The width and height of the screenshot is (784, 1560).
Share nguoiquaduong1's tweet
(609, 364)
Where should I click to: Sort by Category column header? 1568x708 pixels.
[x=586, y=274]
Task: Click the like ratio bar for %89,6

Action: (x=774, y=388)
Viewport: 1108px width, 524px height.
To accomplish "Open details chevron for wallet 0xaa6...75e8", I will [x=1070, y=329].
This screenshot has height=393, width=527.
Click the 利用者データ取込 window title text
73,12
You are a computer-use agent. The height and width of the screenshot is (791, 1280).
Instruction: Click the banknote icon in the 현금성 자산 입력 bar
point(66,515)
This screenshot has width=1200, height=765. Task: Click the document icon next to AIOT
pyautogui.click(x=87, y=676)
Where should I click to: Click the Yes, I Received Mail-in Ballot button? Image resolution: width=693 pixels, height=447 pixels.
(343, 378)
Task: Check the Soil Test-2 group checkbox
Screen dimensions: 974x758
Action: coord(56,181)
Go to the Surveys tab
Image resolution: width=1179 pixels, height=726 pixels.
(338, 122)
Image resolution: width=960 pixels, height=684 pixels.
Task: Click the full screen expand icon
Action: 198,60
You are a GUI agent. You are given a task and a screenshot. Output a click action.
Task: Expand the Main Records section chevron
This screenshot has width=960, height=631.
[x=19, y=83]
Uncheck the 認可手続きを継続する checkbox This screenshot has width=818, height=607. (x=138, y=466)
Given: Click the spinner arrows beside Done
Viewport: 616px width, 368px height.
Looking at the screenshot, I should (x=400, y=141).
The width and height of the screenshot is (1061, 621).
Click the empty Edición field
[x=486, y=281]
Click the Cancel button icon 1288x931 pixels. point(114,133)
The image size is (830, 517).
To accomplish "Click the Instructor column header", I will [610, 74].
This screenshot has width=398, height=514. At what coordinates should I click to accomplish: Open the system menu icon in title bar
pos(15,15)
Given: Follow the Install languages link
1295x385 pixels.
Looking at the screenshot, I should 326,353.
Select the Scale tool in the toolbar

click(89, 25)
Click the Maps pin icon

:: Assignment ::
Go through the listing above and return each line that includes the word "agent".

:: Solution to this problem ::
You are a computer-use agent. The height and width of the screenshot is (791, 1280).
You are a GUI agent. You are given a task and a screenshot. Output a click action.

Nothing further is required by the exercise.